* _Dataset excerpts_
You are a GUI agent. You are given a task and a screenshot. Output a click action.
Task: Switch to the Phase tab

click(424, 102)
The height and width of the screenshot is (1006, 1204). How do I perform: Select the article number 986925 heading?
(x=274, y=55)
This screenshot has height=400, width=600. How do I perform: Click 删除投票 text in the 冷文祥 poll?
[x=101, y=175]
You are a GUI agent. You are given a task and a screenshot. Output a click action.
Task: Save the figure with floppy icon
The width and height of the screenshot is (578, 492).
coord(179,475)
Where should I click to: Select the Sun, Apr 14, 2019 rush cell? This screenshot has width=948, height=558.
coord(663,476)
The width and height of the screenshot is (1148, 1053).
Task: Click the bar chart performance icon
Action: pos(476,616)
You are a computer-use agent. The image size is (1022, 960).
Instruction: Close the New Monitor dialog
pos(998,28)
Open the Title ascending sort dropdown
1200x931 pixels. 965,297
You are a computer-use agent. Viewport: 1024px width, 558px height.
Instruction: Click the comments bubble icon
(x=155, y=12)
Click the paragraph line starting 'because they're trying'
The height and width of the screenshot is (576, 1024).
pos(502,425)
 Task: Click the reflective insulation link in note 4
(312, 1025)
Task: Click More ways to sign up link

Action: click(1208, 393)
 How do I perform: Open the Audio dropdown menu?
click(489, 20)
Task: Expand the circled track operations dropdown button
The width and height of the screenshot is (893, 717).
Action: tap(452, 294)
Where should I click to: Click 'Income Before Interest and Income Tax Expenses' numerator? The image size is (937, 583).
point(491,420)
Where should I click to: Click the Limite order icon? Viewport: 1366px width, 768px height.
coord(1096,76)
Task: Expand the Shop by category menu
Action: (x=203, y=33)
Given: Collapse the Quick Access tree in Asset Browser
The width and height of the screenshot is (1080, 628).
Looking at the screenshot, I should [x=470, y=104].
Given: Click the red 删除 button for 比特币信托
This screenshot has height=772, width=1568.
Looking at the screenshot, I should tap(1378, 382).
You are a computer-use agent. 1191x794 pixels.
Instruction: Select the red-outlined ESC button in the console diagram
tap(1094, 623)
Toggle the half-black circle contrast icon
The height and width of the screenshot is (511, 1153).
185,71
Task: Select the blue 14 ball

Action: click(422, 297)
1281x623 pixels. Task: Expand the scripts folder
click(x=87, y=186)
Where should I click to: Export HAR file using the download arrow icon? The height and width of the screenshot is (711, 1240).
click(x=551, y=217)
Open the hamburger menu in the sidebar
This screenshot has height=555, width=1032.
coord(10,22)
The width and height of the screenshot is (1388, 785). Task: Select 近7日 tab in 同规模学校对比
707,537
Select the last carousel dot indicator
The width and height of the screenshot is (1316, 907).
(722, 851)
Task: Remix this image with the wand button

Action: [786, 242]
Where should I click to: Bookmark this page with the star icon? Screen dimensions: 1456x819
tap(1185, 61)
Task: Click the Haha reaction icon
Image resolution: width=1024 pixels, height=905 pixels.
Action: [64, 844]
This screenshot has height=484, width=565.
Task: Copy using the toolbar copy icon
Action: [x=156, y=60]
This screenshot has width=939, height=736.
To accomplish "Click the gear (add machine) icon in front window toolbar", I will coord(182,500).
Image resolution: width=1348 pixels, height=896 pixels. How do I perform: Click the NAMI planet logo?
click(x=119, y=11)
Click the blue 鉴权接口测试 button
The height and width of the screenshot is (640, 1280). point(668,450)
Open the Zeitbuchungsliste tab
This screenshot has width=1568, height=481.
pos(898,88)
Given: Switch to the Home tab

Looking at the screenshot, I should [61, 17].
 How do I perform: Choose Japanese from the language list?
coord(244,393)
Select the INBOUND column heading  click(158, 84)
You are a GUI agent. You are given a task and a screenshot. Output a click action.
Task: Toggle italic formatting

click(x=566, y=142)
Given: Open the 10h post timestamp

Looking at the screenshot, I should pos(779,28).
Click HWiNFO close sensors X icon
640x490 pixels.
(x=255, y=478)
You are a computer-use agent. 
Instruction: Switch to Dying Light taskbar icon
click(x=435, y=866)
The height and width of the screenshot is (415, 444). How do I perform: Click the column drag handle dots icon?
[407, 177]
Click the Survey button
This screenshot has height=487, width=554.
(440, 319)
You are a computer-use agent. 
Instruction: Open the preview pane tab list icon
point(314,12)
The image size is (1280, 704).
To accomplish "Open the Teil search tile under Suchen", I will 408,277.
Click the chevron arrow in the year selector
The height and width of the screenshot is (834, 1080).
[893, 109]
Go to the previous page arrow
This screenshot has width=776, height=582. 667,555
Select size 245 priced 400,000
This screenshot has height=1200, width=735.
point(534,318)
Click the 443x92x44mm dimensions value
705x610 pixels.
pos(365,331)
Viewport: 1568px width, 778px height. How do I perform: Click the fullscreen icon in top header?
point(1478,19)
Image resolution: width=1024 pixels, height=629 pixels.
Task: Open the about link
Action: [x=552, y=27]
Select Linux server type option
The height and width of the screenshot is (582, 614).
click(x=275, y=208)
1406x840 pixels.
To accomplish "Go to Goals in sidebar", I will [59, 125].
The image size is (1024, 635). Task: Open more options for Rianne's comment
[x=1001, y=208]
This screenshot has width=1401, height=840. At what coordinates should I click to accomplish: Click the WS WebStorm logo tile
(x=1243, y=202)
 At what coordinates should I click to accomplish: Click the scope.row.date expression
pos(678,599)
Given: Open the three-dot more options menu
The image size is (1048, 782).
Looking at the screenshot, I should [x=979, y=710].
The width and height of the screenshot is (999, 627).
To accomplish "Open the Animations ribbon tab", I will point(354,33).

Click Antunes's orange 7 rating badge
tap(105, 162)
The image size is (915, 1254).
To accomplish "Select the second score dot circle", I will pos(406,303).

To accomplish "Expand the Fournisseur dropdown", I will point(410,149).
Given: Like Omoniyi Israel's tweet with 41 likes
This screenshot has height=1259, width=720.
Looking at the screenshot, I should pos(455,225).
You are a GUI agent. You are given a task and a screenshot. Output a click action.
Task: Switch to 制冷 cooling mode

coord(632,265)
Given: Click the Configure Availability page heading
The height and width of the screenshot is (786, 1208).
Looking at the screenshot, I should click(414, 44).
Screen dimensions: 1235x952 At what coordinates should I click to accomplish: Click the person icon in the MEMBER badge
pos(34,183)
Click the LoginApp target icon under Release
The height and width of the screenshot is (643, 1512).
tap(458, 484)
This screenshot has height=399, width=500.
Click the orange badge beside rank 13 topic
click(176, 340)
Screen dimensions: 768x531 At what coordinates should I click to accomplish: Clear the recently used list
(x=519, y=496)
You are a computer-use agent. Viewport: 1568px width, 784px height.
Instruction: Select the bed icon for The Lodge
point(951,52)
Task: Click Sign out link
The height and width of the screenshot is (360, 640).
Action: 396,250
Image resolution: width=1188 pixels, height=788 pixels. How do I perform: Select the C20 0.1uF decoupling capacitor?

* _Challenge_
Copy all of the data above verbatim, line for line.

* _Problem solution_
You are a GUI agent. You are given a task and a screenshot. Output a click action.
Task: Switch to the Phase tab

click(424, 102)
The height and width of the screenshot is (1006, 1204). How do I perform: Select the article number 986925 heading?
(x=274, y=55)
This screenshot has height=400, width=600. How do I perform: Click 删除投票 text in the 冷文祥 poll?
[x=101, y=175]
You are a GUI agent. You are given a task and a screenshot. Output a click action.
Task: Save the figure with floppy icon
The width and height of the screenshot is (578, 492).
coord(179,475)
Where should I click to: Select the Sun, Apr 14, 2019 rush cell? This screenshot has width=948, height=558.
coord(663,476)
The width and height of the screenshot is (1148, 1053).
Task: Click the bar chart performance icon
Action: pos(476,616)
You are a computer-use agent. The image size is (1022, 960).
Instruction: Close the New Monitor dialog
pos(998,28)
Open the Title ascending sort dropdown
1200x931 pixels. 965,297
You are a computer-use agent. Viewport: 1024px width, 558px height.
Instruction: Click the comments bubble icon
(x=155, y=12)
Click the paragraph line starting 'because they're trying'
The height and width of the screenshot is (576, 1024).
pos(502,425)
 Task: Click the reflective insulation link in note 4
(312, 1025)
Task: Click More ways to sign up link

Action: click(1208, 393)
 How do I perform: Open the Audio dropdown menu?
click(489, 20)
Task: Expand the circled track operations dropdown button
The width and height of the screenshot is (893, 717).
Action: tap(452, 294)
Where should I click to: Click 'Income Before Interest and Income Tax Expenses' numerator? The image size is (937, 583).
point(491,420)
Where should I click to: Click the Limite order icon? Viewport: 1366px width, 768px height.
coord(1096,76)
Task: Expand the Shop by category menu
Action: (x=203, y=33)
Given: Collapse the Quick Access tree in Asset Browser
The width and height of the screenshot is (1080, 628).
Looking at the screenshot, I should [x=470, y=104].
Given: Click the red 删除 button for 比特币信托
This screenshot has height=772, width=1568.
Looking at the screenshot, I should tap(1378, 382).
You are a computer-use agent. 1191x794 pixels.
Instruction: Select the red-outlined ESC button in the console diagram
tap(1094, 623)
Toggle the half-black circle contrast icon
The height and width of the screenshot is (511, 1153).
185,71
Task: Select the blue 14 ball

Action: click(422, 297)
1281x623 pixels. Task: Expand the scripts folder
click(x=87, y=186)
Where should I click to: Export HAR file using the download arrow icon? The height and width of the screenshot is (711, 1240).
click(x=551, y=217)
Open the hamburger menu in the sidebar
This screenshot has height=555, width=1032.
coord(10,22)
The width and height of the screenshot is (1388, 785). Task: Select 近7日 tab in 同规模学校对比
707,537
Select the last carousel dot indicator
The width and height of the screenshot is (1316, 907).
(722, 851)
Task: Remix this image with the wand button

Action: [786, 242]
Where should I click to: Bookmark this page with the star icon? Screen dimensions: 1456x819
tap(1185, 61)
Task: Click the Haha reaction icon
Image resolution: width=1024 pixels, height=905 pixels.
Action: [64, 844]
This screenshot has height=484, width=565.
Task: Copy using the toolbar copy icon
Action: [x=156, y=60]
This screenshot has width=939, height=736.
To accomplish "Click the gear (add machine) icon in front window toolbar", I will coord(182,500).
Image resolution: width=1348 pixels, height=896 pixels. How do I perform: Click the NAMI planet logo?
click(x=119, y=11)
Click the blue 鉴权接口测试 button
The height and width of the screenshot is (640, 1280). point(668,450)
Open the Zeitbuchungsliste tab
This screenshot has width=1568, height=481.
pos(898,88)
Given: Switch to the Home tab

Looking at the screenshot, I should [61, 17].
 How do I perform: Choose Japanese from the language list?
coord(244,393)
Select the INBOUND column heading  click(158, 84)
You are a GUI agent. You are given a task and a screenshot. Output a click action.
Task: Toggle italic formatting

click(x=566, y=142)
Given: Open the 10h post timestamp

Looking at the screenshot, I should pos(779,28).
Click HWiNFO close sensors X icon
640x490 pixels.
(x=255, y=478)
You are a computer-use agent. 
Instruction: Switch to Dying Light taskbar icon
click(x=435, y=866)
The height and width of the screenshot is (415, 444). How do I perform: Click the column drag handle dots icon?
[407, 177]
Click the Survey button
This screenshot has height=487, width=554.
(440, 319)
You are a computer-use agent. 
Instruction: Open the preview pane tab list icon
point(314,12)
The image size is (1280, 704).
To accomplish "Open the Teil search tile under Suchen", I will 408,277.
Click the chevron arrow in the year selector
The height and width of the screenshot is (834, 1080).
[893, 109]
Go to the previous page arrow
This screenshot has width=776, height=582. 667,555
Select size 245 priced 400,000
This screenshot has height=1200, width=735.
point(534,318)
Click the 443x92x44mm dimensions value
705x610 pixels.
pos(365,331)
Viewport: 1568px width, 778px height. How do I perform: Click the fullscreen icon in top header?
point(1478,19)
Image resolution: width=1024 pixels, height=629 pixels.
Task: Open the about link
Action: [x=552, y=27]
Select Linux server type option
The height and width of the screenshot is (582, 614).
click(x=275, y=208)
1406x840 pixels.
To accomplish "Go to Goals in sidebar", I will [59, 125].
The image size is (1024, 635). Task: Open more options for Rianne's comment
[x=1001, y=208]
This screenshot has width=1401, height=840. At what coordinates should I click to accomplish: Click the WS WebStorm logo tile
(x=1243, y=202)
 At what coordinates should I click to accomplish: Click the scope.row.date expression
pos(678,599)
Given: Open the three-dot more options menu
The image size is (1048, 782).
Looking at the screenshot, I should [x=979, y=710].
The width and height of the screenshot is (999, 627).
To accomplish "Open the Animations ribbon tab", I will point(354,33).

Click Antunes's orange 7 rating badge
tap(105, 162)
The image size is (915, 1254).
To accomplish "Select the second score dot circle", I will pos(406,303).

To accomplish "Expand the Fournisseur dropdown", I will point(410,149).
Given: Like Omoniyi Israel's tweet with 41 likes
This screenshot has height=1259, width=720.
Looking at the screenshot, I should pos(455,225).
You are a GUI agent. You are given a task and a screenshot. Output a click action.
Task: Switch to 制冷 cooling mode

coord(632,265)
Given: Click the Configure Availability page heading
The height and width of the screenshot is (786, 1208).
Looking at the screenshot, I should click(414, 44).
Screen dimensions: 1235x952 At what coordinates should I click to accomplish: Click the person icon in the MEMBER badge
pos(34,183)
Click the LoginApp target icon under Release
The height and width of the screenshot is (643, 1512).
tap(458, 484)
This screenshot has height=399, width=500.
Click the orange badge beside rank 13 topic
click(176, 340)
Screen dimensions: 768x531 At what coordinates should I click to accomplish: Clear the recently used list
(x=519, y=496)
You are a computer-use agent. Viewport: 1568px width, 784px height.
Instruction: Select the bed icon for The Lodge
point(951,52)
Task: Click Sign out link
The height and width of the screenshot is (360, 640).
Action: 396,250
Image resolution: width=1188 pixels, height=788 pixels. How do I perform: Select the C20 0.1uF decoupling capacitor?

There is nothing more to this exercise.